Adjoint Monte Carlo Method
Russel Caflisch, Yunan Yang
TL;DR
The article surveys adjoint Monte Carlo methods for optimization problems governed by kinetic PDEs, addressing the challenge of high-dimensional phase space and stochastic objective evaluations. It develops a unified framework that blends Monte Carlo gradient estimators (score function, pathwise/reparameterization, and coupling) with PDE-constrained optimization via the adjoint-state method, and demonstrates two kinetic case studies: the Radiative Transport Equation and the Boltzmann equation. Key contributions include deriving adjoint MC formulations under both OTD and DTO paradigms, introducing adjoint particle methods and adjoint DSMC for efficient, correlated forward-adjoint computations, and providing numerical evidence of variance-controlled gradient estimation and scalability in high-dimensional settings.

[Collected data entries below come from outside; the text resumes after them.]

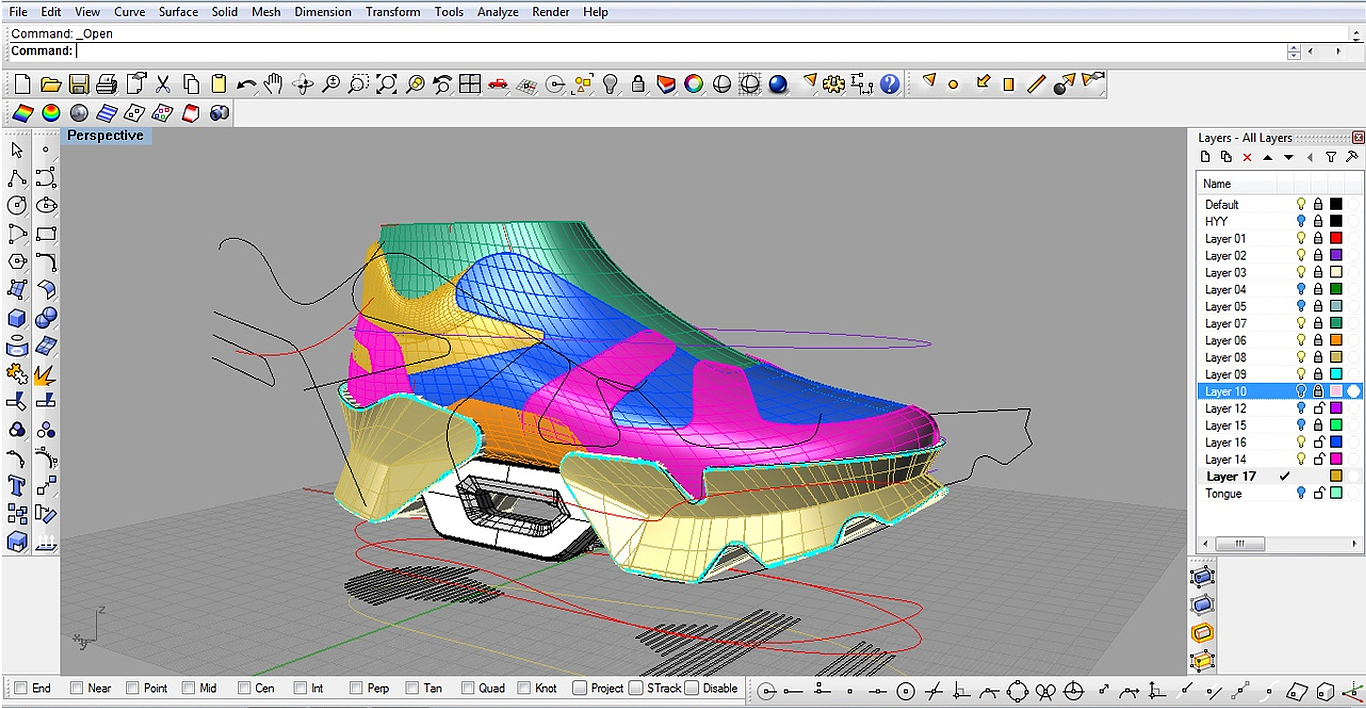
Task: Check the Project osnap option
Action: click(579, 688)
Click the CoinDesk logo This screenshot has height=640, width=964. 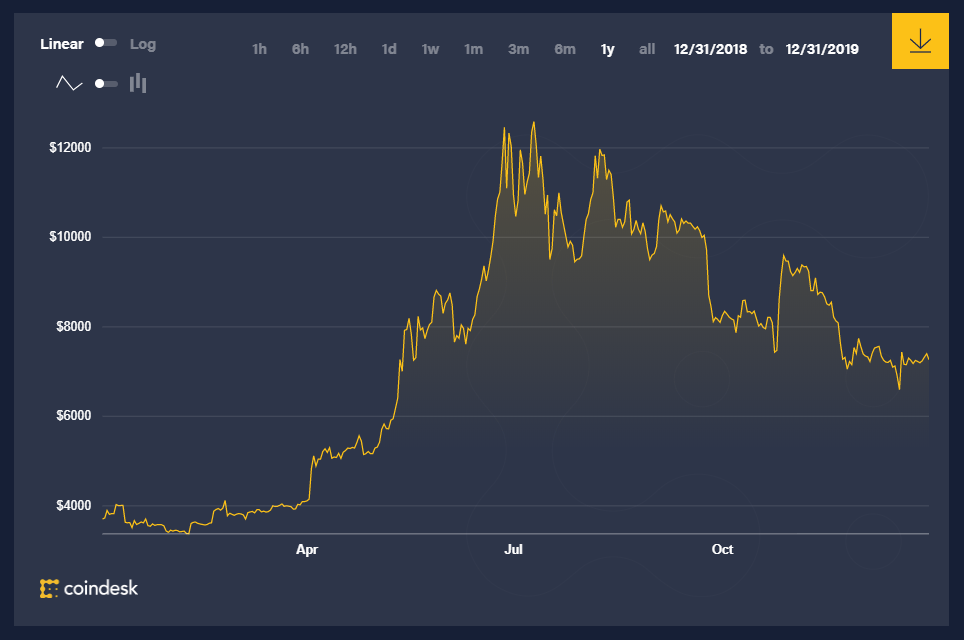point(89,588)
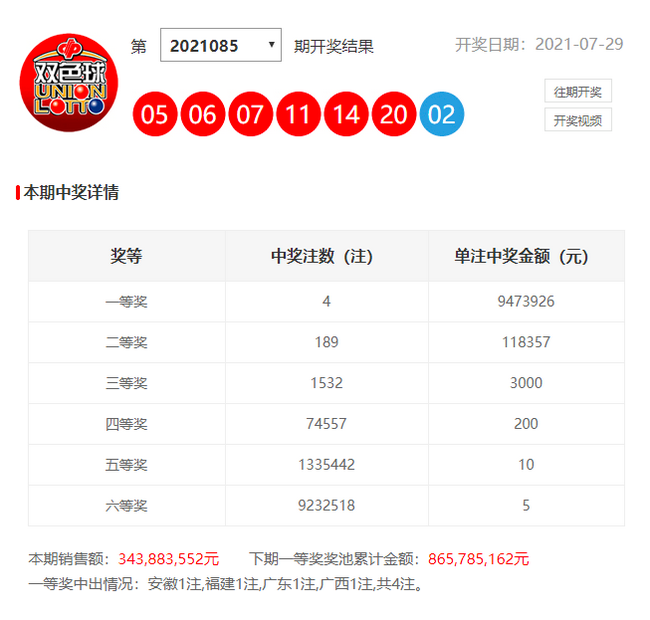Click the 奖等 column header
The height and width of the screenshot is (620, 650).
click(126, 256)
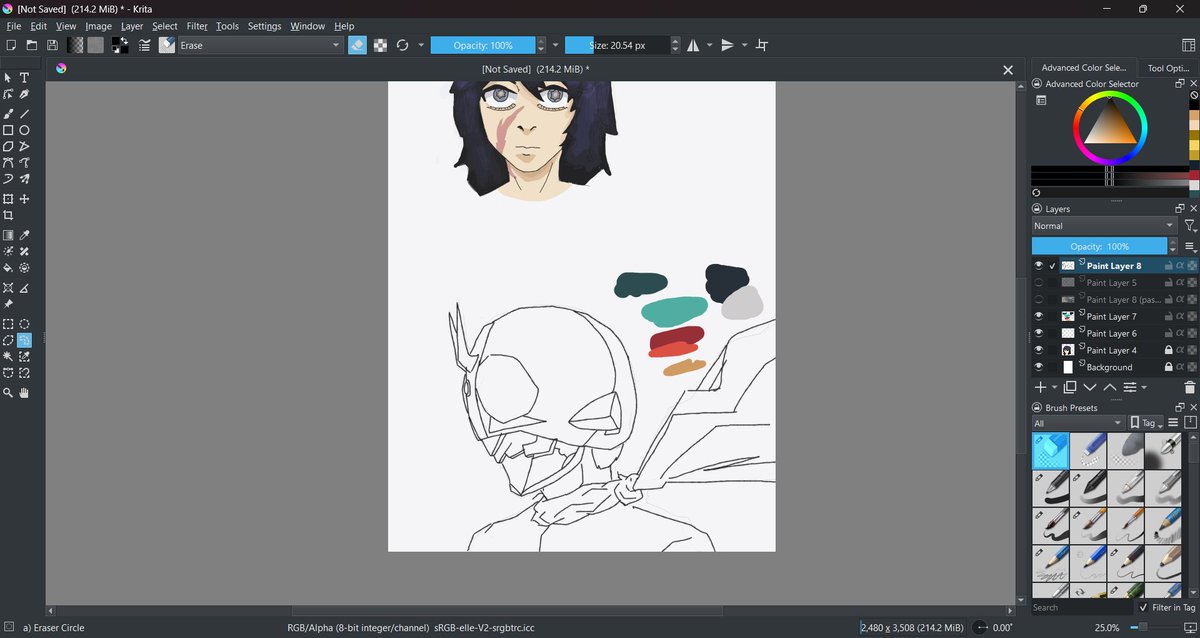Screen dimensions: 1200x638
Task: Select the Zoom tool at toolbox bottom
Action: (8, 392)
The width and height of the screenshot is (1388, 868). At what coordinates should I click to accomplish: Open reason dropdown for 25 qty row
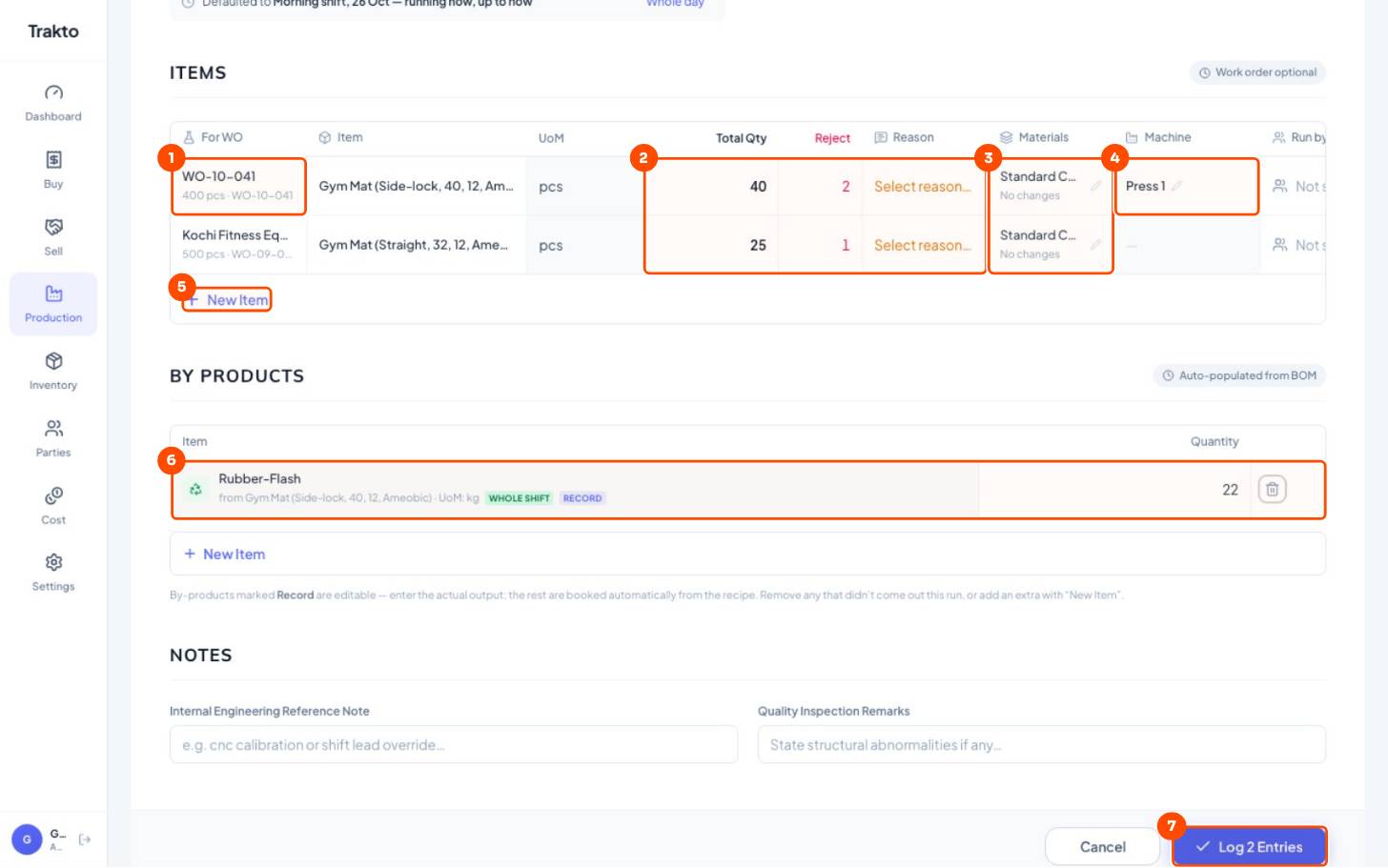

The results highlight the practical impact of adjoint MC methods for design, control, and topology optimization in radiative transfer, rarefied gas dynamics, and related kinetic systems. Overall, the work offers a robust, extensible framework for integrating MC gradient estimators with PDE-constrained optimization to tackle complex, high-dimensional kinetic problems.
Abstract
This survey explores the development of adjoint Monte Carlo methods for solving optimization problems governed by kinetic equations, a common challenge in areas such as plasma control and device design. These optimization problems are particularly demanding due to the high dimensionality of the phase space and the randomness in evaluating the objective functional, a consequence of using a forward Monte Carlo solver. To overcome these difficulties, a range of ``adjoint Monte Carlo methods'' have been devised. These methods skillfully combine Monte Carlo gradient estimators with PDE-constrained optimization, introducing innovative solutions tailored for kinetic applications. In this review, we begin by examining three primary strategies for Monte Carlo gradient estimation: the score function approach, the reparameterization trick, and the coupling method. We also delve into the adjoint-state method, an essential element in PDE-constrained optimization. Focusing on applications in the radiative transfer equation and the nonlinear Boltzmann equation, we provide a comprehensive guide on how to integrate Monte Carlo gradient techniques within both the optimize-then-discretize and the discretize-then-optimize frameworks from PDE-constrained optimization. This approach leads to the formulation of effective adjoint Monte Carlo methods, enabling efficient gradient estimation in complex, high-dimensional optimization problems.